WHAT IS EXPECTED - Print the listing below verbatim, passing over each picture.
++++++++++++++++++++
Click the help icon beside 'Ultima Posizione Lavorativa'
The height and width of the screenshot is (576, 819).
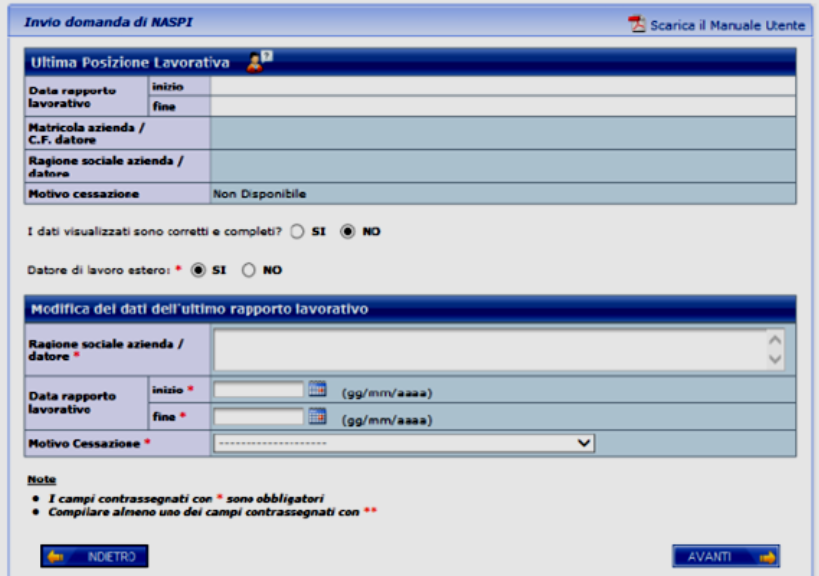(x=257, y=63)
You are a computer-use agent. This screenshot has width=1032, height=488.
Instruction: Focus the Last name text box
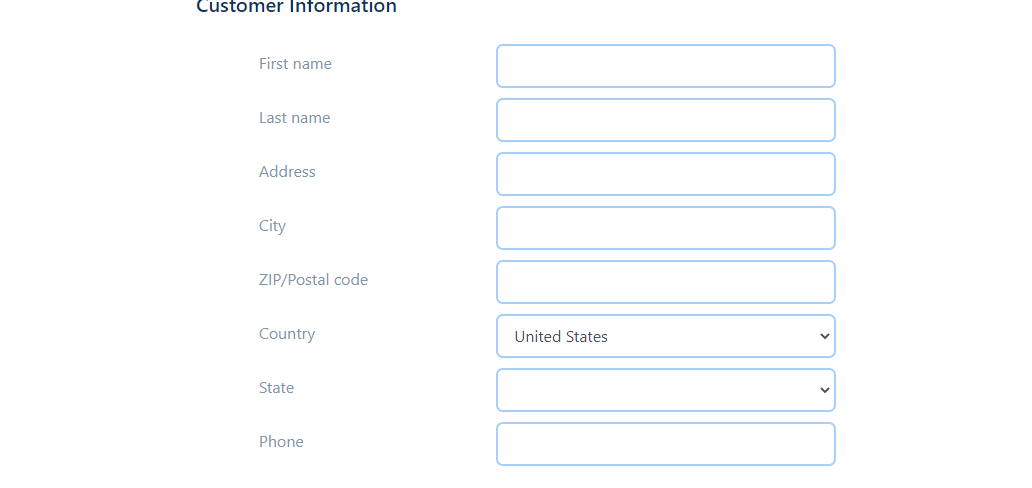[x=665, y=120]
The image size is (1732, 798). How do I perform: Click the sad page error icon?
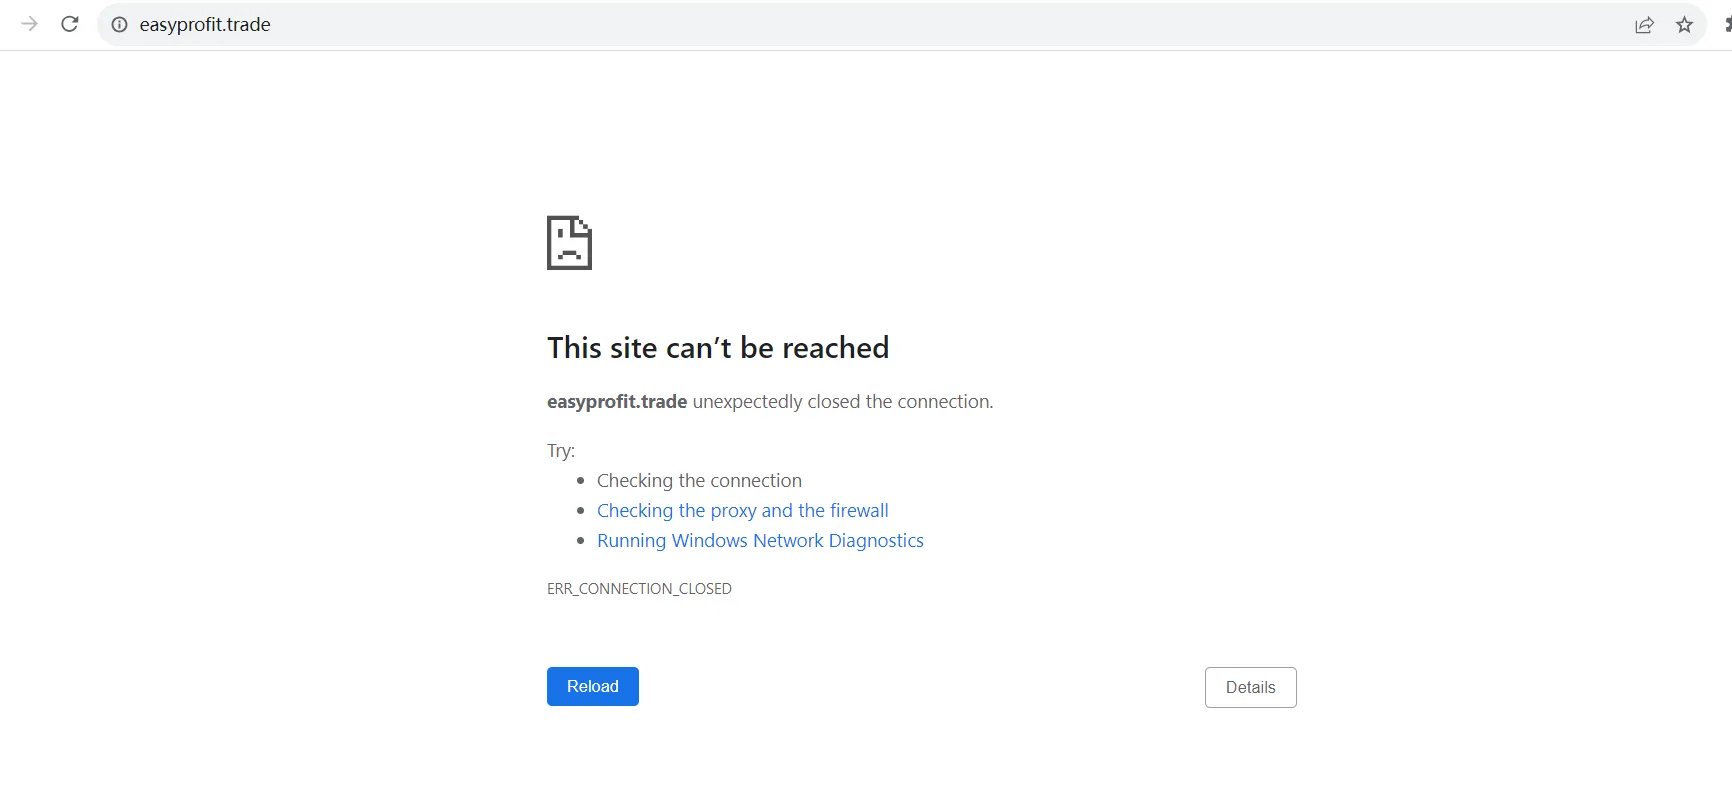tap(569, 243)
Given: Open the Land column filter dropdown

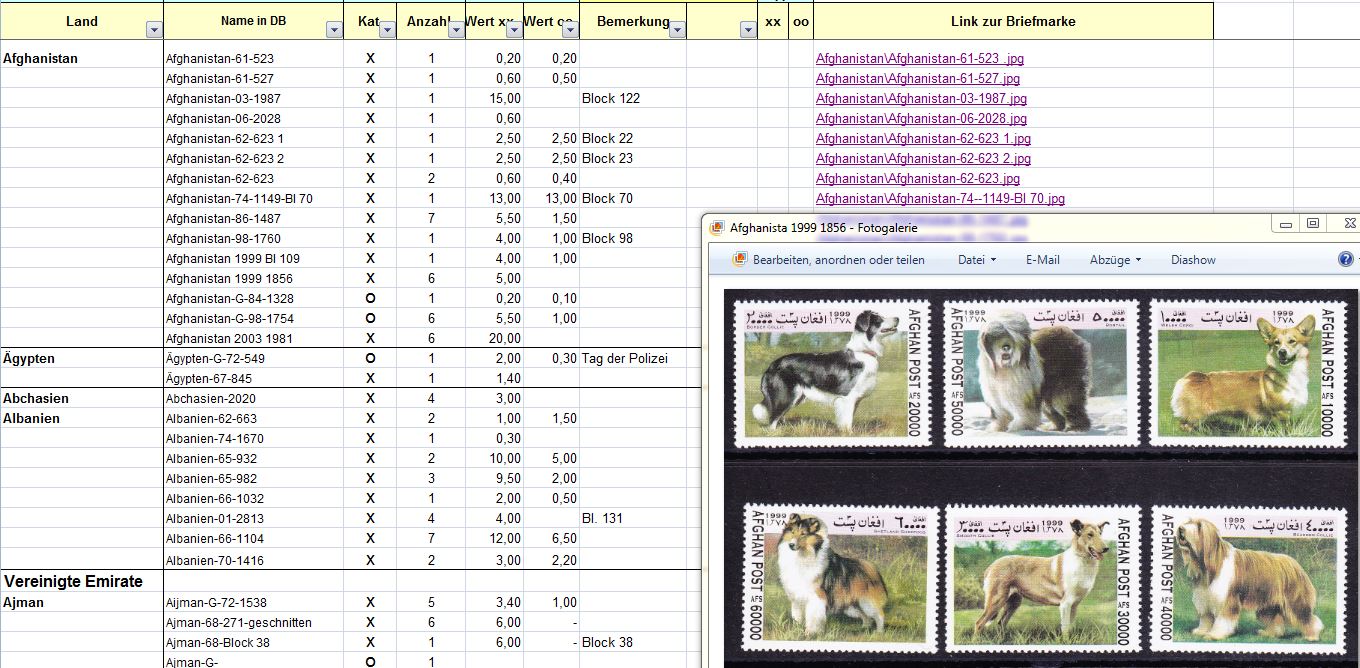Looking at the screenshot, I should tap(153, 31).
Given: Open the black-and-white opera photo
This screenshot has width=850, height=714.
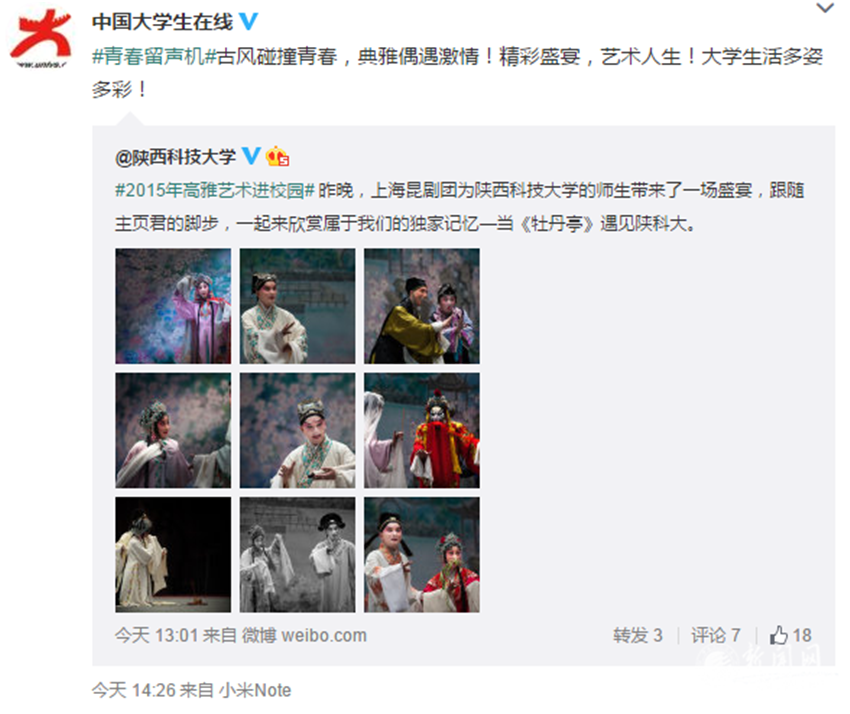Looking at the screenshot, I should tap(298, 555).
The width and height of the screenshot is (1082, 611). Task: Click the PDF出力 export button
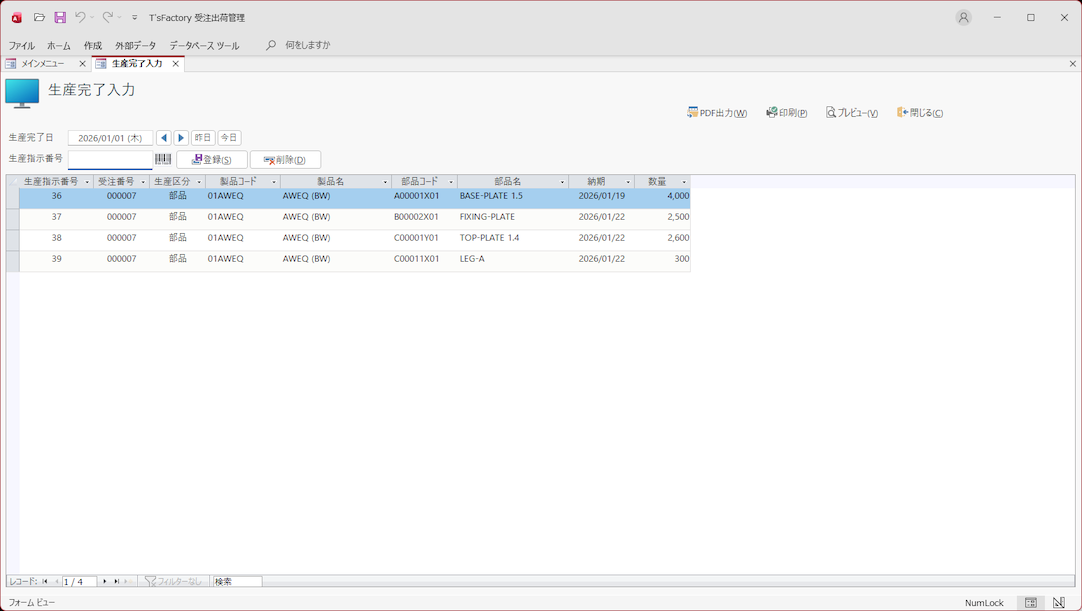tap(717, 113)
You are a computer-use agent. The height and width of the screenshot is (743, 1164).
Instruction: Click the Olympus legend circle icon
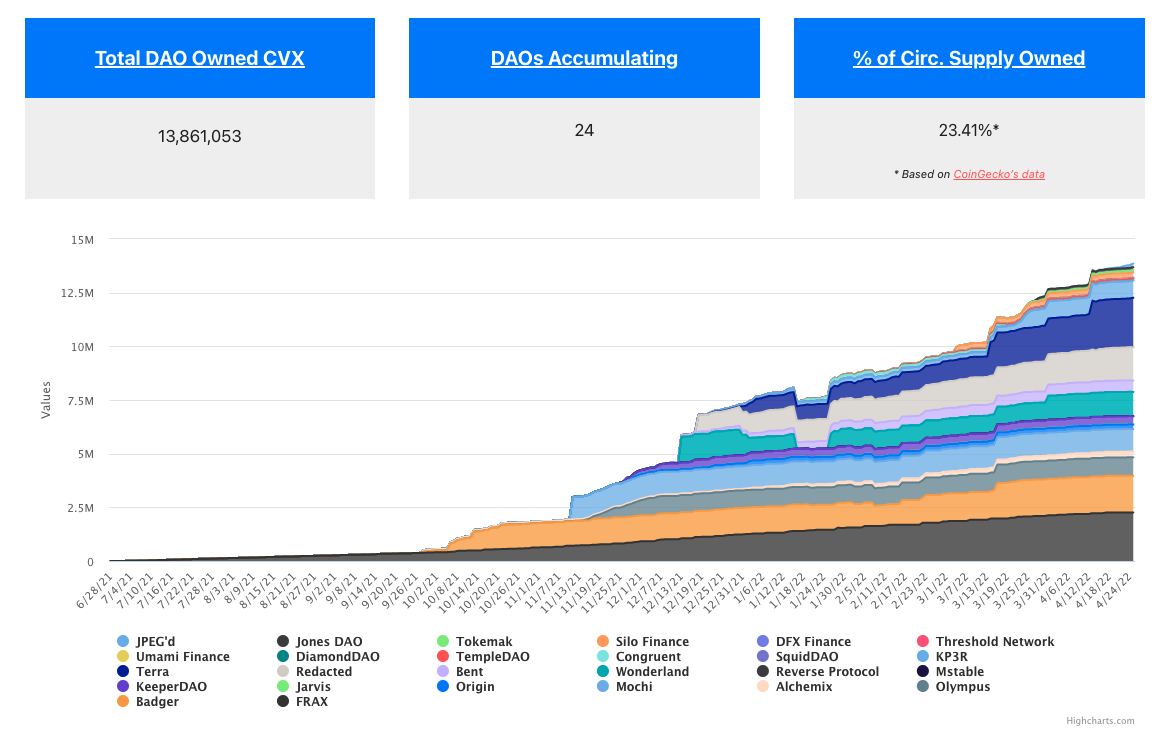tap(923, 687)
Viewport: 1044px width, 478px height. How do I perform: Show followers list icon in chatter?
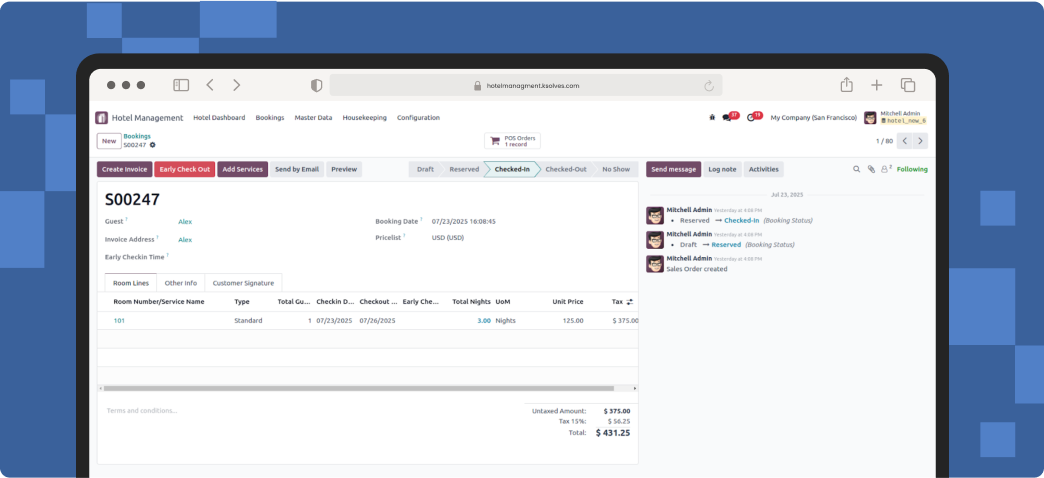click(x=884, y=169)
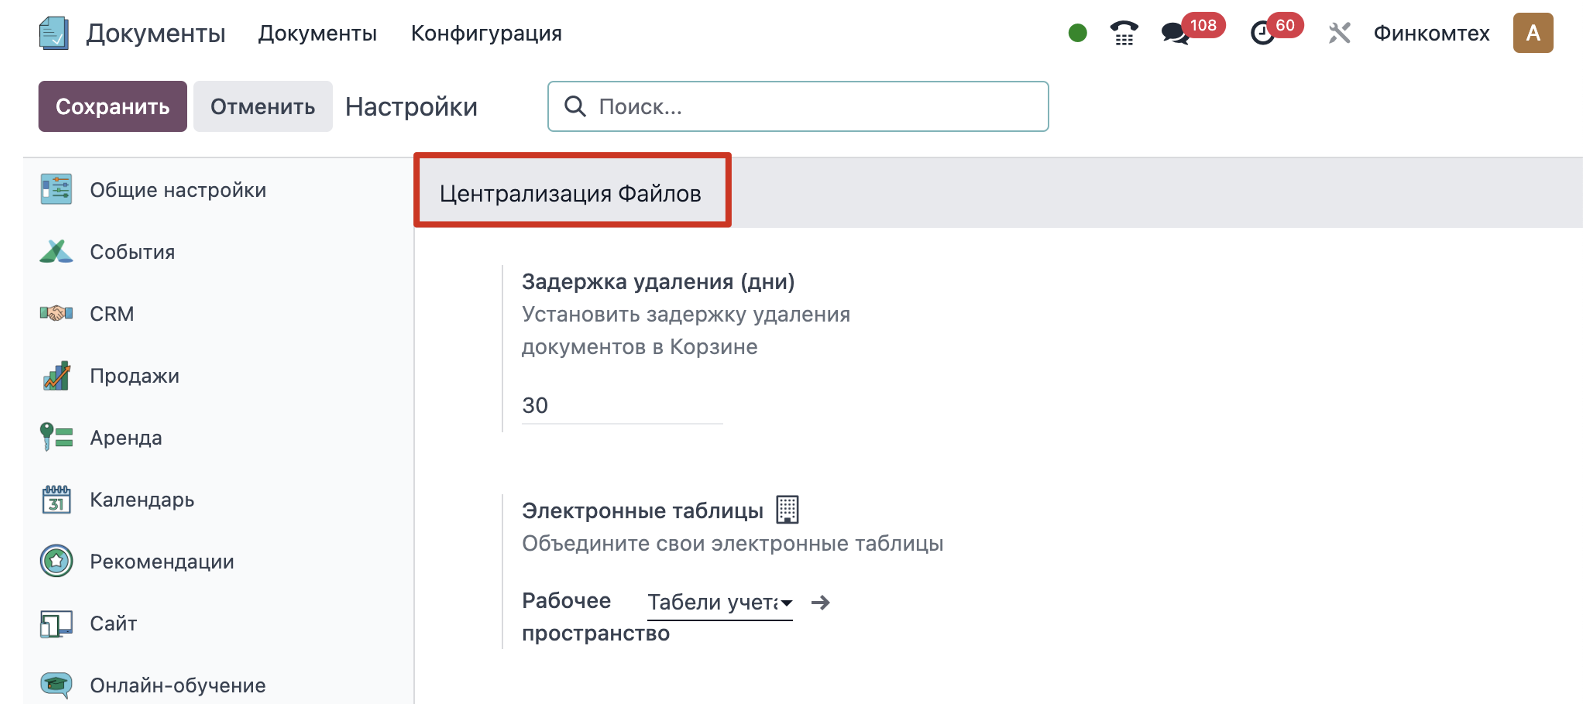1596x718 pixels.
Task: Click arrow link next to workspace dropdown
Action: click(x=821, y=603)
++++++++++++++++++++
SOLUTION TO THE EXERCISE -
Click the help icon beside 'Ultima Posizione Lavorativa'
The height and width of the screenshot is (576, 819).
(x=257, y=63)
You are a computer-use agent. This screenshot has width=1032, height=488.
Instruction: Focus the Last name text box
[x=665, y=120]
The image size is (1732, 798). How do I perform: Click the sad page error icon?
tap(569, 243)
Given: Open the Land column filter dropdown

Looking at the screenshot, I should tap(153, 31).
Given: Open the black-and-white opera photo
This screenshot has width=850, height=714.
Looking at the screenshot, I should tap(298, 555).
The width and height of the screenshot is (1082, 611). Task: Click the PDF出力 export button
tap(717, 113)
You are a computer-use agent. The height and width of the screenshot is (743, 1164).
Instruction: Click the Olympus legend circle icon
tap(923, 687)
Viewport: 1044px width, 478px height. How do I perform: Show followers list icon in chatter?
click(x=884, y=169)
1596x718 pixels.
Task: Click arrow link next to workspace dropdown
Action: click(x=821, y=603)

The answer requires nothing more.